La branche politique du Hezbollah n’a pas non plus perdu de temps. Ses militants sillonnent les routes du Sud en déployant le drapeau de leur organisation. Le mouvement chiite propose son aide et un premier pécule aux déplacés qui ont perdu leur toit dans les bombardements israéliens. À l’entrée de Tyr, ils distribuent des bonbons et de grandes banderoles jaunes tendues assurent : « Le beau petit Liban a vaincu Israël » ou encore : « On ne pliera pas devant l’ennemi. » Un mégaphone diffuse des extraits de discours du chef du Hezbollah et des slogans de foules enflammées : « Mort à Israël ! Mort à l’Amérique ! »

À un carrefour de la ville, un responsable du Parti de Dieu supervise 150 militants qui viennent d’entrer à bord d’une trentaine de camions bourrés à ras bord de riz, de sucre, de farine, de boîtes de conserve et de lait pour enfant. « Depuis le début de l’offensive israélienne, notre action consiste à aider les déplacés dans les écoles de Beyrouth. Maintenant qu’il y a le cessez-le-feu, nous revenons au sud et une autre équipe s’est rendue à Nabatiyé », indique ce responsable. « Ici, nous travaillons sur trois axes : Tyr-Abbassiyé, au nord-est, Tyr-Cana et jusqu’à Kafra et Yater, au sud-est, et Tyr-Naqoura, au sud. Nous allons tenter, si possible, de louer des appartements. Lorsque nous aurons terminé le recensement supervisé par 60 ingénieurs du Hezbollah pour la région de Tyr (qui compte 60 villages et hameaux), le rapport sera remis à Seyyed Hassan Nasrallah », ajoute-t-il en évoquant le chef du mouvement. Une activité qui n’est pas vraiment du goût des militants d’Amal, le mouvement chiite de Nabih Berri, le président du Parlement. Mais ils n’ont rien pu faire quand le Hezbollah est venu planter son drapeau dans les villages, qui flotte maintenant sur tout le Sud Liban, comme un pied-de-nez aux Israéliens qui n’ont pu venir à bout de cette résistance.

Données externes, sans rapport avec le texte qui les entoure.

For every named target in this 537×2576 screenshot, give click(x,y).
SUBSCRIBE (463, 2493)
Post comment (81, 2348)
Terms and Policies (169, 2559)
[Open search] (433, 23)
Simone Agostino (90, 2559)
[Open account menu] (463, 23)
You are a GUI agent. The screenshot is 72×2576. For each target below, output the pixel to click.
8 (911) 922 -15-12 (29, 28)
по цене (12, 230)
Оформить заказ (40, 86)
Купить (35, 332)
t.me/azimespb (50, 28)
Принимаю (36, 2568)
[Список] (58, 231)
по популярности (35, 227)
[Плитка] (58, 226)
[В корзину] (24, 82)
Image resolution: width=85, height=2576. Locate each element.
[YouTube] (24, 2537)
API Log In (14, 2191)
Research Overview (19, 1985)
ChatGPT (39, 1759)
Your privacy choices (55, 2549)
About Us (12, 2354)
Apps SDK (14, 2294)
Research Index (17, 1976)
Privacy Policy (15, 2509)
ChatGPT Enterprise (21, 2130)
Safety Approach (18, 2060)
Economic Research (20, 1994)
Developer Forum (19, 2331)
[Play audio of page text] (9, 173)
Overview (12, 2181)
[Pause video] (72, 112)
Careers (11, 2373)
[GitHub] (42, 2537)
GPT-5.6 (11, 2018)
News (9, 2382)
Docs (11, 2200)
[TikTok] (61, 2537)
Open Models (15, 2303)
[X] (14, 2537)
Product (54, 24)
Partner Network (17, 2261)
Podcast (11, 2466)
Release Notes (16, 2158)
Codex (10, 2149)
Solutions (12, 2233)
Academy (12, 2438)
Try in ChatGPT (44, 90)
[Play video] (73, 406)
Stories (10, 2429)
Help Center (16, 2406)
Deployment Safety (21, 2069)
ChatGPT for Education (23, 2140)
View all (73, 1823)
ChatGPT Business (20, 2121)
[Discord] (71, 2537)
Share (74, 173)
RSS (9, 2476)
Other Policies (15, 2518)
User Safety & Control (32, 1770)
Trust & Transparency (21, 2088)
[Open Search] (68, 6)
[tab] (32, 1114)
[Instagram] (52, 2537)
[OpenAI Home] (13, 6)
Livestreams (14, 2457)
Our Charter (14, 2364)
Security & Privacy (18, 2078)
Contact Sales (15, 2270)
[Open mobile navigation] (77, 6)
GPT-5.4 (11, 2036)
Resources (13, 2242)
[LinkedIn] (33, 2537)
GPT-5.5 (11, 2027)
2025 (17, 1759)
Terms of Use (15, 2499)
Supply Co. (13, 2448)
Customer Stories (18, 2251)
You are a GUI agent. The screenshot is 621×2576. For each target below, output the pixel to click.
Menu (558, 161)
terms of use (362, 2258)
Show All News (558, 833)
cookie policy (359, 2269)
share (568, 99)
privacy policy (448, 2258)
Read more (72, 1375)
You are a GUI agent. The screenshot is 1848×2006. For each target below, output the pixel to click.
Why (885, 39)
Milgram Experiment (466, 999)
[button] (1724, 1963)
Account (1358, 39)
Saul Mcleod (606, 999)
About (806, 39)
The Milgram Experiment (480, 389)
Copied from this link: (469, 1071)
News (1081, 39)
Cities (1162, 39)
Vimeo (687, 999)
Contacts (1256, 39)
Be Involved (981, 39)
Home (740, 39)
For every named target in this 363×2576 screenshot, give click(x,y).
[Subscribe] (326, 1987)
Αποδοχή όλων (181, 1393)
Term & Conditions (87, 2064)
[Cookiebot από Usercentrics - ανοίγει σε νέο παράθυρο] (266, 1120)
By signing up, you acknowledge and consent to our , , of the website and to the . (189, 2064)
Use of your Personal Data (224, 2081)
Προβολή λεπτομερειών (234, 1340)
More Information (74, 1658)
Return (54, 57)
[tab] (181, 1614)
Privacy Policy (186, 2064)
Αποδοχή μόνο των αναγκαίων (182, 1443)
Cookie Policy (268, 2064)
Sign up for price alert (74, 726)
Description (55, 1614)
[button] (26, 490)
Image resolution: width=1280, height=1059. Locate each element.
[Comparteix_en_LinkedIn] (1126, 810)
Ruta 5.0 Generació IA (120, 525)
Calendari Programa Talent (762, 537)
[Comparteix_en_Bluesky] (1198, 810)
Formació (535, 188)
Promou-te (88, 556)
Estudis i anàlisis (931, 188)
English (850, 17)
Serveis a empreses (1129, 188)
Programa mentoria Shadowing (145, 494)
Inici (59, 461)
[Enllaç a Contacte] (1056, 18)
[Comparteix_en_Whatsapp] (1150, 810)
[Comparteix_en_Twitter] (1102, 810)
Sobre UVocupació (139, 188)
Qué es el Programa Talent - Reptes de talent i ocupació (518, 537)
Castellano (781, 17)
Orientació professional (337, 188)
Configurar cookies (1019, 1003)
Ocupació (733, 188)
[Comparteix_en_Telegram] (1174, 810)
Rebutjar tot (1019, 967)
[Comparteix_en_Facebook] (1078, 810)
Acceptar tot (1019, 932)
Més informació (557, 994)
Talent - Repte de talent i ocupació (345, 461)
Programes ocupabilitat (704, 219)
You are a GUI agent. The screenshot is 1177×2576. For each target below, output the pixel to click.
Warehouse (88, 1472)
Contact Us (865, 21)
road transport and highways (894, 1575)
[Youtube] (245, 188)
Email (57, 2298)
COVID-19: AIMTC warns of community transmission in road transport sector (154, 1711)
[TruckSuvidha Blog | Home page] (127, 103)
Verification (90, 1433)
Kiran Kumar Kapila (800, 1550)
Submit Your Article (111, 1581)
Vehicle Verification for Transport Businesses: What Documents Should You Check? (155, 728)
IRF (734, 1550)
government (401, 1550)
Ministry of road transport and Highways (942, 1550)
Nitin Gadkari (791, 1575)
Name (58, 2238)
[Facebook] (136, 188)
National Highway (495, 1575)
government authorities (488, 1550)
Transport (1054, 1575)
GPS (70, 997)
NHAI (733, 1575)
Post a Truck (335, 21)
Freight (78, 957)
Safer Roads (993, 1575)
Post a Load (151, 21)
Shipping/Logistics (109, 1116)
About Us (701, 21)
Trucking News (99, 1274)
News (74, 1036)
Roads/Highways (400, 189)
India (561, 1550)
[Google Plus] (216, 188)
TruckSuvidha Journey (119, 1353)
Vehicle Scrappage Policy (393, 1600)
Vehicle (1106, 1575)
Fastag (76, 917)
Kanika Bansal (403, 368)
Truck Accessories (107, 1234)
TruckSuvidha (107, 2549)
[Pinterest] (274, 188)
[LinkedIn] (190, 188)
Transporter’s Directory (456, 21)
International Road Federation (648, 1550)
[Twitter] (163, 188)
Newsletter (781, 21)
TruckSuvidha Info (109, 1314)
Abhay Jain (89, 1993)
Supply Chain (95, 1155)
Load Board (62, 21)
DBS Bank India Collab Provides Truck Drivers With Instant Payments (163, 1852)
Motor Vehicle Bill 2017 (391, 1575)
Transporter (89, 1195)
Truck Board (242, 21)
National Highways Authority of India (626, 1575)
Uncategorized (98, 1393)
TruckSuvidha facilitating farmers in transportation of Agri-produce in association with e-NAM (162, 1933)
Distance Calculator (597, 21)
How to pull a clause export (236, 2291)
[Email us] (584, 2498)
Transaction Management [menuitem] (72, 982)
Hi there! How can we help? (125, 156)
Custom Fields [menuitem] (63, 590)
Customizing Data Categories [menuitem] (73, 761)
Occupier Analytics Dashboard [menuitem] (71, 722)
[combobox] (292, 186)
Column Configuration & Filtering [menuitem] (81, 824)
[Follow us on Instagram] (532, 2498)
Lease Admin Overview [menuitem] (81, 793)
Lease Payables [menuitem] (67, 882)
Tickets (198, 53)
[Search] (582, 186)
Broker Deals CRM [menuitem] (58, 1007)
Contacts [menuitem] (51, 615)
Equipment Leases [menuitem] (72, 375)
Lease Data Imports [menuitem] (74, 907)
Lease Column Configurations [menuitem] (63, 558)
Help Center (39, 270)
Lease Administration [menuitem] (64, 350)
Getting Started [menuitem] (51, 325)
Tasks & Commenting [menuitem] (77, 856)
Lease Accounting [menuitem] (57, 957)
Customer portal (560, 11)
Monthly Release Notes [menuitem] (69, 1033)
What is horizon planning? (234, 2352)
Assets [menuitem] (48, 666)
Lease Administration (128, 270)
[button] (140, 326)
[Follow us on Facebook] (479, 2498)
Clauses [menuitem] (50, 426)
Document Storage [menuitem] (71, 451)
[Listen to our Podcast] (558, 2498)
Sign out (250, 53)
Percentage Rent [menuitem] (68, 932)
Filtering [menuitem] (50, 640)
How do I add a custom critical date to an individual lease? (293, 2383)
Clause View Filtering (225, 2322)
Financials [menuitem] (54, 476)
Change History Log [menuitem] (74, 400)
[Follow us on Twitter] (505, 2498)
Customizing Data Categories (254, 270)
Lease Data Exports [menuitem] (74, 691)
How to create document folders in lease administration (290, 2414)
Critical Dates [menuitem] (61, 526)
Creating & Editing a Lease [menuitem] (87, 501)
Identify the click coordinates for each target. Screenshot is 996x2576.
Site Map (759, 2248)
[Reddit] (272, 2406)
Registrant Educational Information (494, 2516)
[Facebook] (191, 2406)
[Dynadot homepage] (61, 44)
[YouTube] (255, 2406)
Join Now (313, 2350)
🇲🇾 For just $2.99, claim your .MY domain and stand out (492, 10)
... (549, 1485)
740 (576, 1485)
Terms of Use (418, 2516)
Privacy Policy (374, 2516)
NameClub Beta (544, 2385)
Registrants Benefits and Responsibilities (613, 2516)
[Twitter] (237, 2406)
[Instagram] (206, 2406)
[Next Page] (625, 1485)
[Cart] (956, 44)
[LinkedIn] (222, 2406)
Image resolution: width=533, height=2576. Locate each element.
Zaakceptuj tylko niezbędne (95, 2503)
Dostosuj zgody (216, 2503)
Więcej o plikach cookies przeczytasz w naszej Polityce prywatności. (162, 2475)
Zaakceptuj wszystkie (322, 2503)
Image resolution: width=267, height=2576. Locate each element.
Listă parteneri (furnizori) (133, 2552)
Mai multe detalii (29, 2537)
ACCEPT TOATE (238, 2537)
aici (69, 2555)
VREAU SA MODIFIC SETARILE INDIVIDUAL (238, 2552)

http://www.humanite.fr/journal/2006-08-16/2006-08-16-834969

Messages

  • D’où vient tout cet argent que possède le Hezbollah ? Du pétrole iranien ? Possible, car avec la flambée du prix du baril de pétrole, les pays producteurs ont gagné le pactol. Alors pourquoi tant de misère et de manque de libertés dans ces pays-là ?
    Pour en revenir à cet article, le Hezbollah devrait avoir la "victoire modeste", car les armes ne viennent pas du Liban, ni l’argent. Il devrait choisir la voie de la pacification, c’est tellement nul de chercher noise en brandissant le drapeau du "parti de dieu". Il a bon dos ce dieu qui est mis à toutes les sauces. On voit bien comment les gens sont achetés. Ca devrait être du ressort du gouvernement libanais de s’occuper entièrement de sa population et ne pas laisser des pans entiers entre les mains de mouvements qui pourraient conduire à un nouveau drame humain.

    Une question tracasse de plus en plus de monde c’est pourquoi les USA aidés d’Israël ont voulu détruire des Chiites du Liban (Hezbollah), alors que ces mêmes USA soutiennent et mettent au pouvoir des Chiites d’ Irak, mais veulent entrer en guerre contre les Chiites d’ Iran.